What the task asks: Count the lines in the data below that include the word "will", then state the total and nothing besides.

**** Data supplied

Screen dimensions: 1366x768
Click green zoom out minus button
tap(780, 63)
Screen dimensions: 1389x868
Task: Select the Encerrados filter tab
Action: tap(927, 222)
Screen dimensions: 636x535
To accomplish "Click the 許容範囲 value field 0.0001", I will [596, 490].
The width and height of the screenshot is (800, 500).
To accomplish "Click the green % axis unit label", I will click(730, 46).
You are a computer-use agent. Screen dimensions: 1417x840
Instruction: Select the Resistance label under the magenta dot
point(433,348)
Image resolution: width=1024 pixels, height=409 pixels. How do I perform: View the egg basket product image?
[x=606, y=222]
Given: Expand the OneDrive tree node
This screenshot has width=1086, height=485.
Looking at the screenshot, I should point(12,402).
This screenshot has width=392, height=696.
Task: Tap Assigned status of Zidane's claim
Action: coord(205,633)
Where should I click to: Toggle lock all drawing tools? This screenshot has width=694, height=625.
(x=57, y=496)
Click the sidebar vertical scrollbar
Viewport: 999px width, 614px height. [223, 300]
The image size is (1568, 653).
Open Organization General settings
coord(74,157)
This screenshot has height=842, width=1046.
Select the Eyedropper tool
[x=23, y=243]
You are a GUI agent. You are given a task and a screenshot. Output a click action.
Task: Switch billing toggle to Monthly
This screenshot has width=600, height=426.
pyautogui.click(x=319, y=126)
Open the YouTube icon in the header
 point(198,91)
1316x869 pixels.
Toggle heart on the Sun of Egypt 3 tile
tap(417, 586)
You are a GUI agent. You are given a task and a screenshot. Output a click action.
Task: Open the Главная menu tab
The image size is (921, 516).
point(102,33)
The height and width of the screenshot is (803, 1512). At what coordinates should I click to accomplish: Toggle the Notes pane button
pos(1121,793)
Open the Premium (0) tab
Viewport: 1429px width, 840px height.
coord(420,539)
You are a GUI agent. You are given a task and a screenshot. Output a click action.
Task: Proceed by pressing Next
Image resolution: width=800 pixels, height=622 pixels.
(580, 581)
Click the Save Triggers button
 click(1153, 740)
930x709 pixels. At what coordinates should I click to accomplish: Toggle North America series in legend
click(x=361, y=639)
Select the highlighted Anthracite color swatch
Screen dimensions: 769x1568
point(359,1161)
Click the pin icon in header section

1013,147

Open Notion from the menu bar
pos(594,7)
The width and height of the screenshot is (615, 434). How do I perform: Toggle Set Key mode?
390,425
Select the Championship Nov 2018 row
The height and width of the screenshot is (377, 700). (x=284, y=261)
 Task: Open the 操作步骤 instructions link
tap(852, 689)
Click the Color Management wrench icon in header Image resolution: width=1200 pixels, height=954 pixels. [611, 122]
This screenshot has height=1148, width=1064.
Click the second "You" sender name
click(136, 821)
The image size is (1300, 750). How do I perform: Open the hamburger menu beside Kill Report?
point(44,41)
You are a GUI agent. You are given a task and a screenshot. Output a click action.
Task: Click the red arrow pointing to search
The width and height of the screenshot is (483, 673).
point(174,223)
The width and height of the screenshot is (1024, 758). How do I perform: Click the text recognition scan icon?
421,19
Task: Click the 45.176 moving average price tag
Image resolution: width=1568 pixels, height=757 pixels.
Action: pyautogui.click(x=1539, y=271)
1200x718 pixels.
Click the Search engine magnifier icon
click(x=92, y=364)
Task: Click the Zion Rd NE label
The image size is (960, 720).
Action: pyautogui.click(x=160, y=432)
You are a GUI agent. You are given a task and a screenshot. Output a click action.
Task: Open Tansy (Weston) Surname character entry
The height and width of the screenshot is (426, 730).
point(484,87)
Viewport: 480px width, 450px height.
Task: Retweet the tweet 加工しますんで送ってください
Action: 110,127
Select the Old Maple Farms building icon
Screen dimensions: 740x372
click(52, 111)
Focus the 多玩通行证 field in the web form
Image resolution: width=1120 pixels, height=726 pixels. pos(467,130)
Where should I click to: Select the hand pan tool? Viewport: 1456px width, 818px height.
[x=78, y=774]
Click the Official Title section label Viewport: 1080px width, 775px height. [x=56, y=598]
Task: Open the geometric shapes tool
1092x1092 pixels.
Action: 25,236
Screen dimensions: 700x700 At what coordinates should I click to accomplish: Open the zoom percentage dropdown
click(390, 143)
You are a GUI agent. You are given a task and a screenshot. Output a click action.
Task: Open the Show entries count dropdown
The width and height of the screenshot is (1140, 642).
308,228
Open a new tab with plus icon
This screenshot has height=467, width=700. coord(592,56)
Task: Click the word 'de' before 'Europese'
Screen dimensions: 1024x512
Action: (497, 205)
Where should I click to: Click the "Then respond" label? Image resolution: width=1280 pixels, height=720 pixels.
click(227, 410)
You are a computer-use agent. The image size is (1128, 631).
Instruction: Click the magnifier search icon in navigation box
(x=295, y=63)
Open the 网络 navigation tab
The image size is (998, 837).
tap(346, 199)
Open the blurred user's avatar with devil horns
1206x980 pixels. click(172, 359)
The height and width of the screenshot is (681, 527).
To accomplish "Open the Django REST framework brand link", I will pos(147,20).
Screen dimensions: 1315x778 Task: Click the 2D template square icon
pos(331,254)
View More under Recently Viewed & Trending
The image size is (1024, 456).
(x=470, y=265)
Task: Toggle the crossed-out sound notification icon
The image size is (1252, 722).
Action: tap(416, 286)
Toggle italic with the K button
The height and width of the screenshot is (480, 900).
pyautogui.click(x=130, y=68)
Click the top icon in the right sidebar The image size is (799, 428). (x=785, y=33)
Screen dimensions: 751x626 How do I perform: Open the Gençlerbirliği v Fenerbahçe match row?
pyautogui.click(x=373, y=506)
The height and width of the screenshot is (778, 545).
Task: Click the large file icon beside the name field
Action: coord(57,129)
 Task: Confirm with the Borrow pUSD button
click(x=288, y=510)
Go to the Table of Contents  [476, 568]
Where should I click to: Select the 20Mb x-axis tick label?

********

Answer to the problem: 3